To adjust to the new models, CMS will implement the model in phases, with no repayment necessary for 1 year and 1 quarter, of the 2nd year, 5% capped repayments through year 2, 10% for year 3 and 20% for years 4 and 5. The 1st performance period is slated to run from July 1, 2017 to December 31, 2017.
CMS also proposed a new model of bundled payments for cardiac rehabilitation services.
The newly unveiled model would provide incentive payments to hospitals treating covered patients for heart attacks or bypass surgery based on “utilization of cardiac rehabilitation and intensive cardiac rehabilitation services in the 90-day care period following hospital discharge,” according to a notice from CMS.
Hospitals operating under the model would receive coverage for coordinating cardiac rehabilitation and supporting adherence to the rehab plans in hopes of improving cardiovascular fitness and outcomes. Testing of the model will take place in the same 45 geographic areas covered by the bundled cardiac care plan and will cover a 5-year period.
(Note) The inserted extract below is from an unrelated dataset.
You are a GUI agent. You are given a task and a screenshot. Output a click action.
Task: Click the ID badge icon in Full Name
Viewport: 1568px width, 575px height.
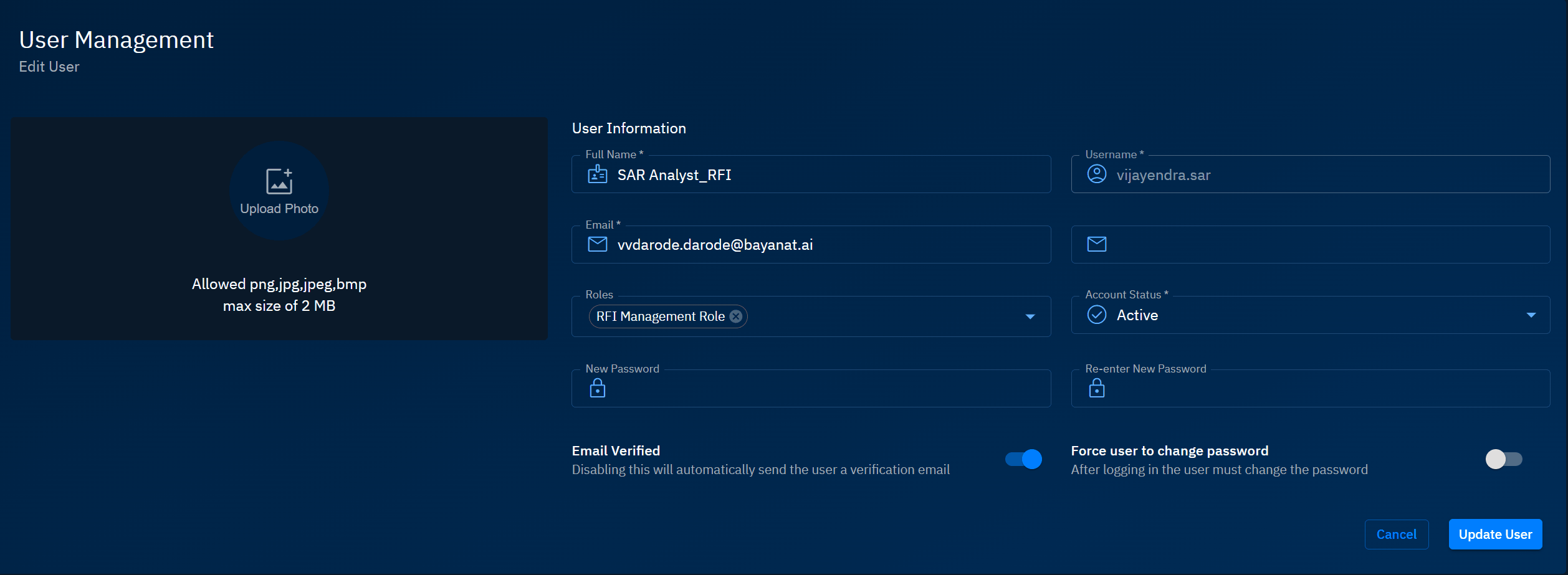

The payment plan will operate in 2 parts, CMS, with an itial payment of $25 per cardiac rehabilitation for the 1st 11 services and $175 per service past the 11th. Standard medicare payments for cardiac rehab services would continue throughout the model, CMS added.
The number of cardiac rehabilitation sessions covered by the program would be limited to a maximum of 2 1-hour sessions per day for up to 36 sessions over up to 36 weeks, with an option for an additional 36 sessions over an extended period of time if approved by a Medicare Administrative Contractor, CMS said. Intensive cardiac rehab program sessions would be limited to 72 1-hour sessions, up to 6 a day over up to 18 weeks.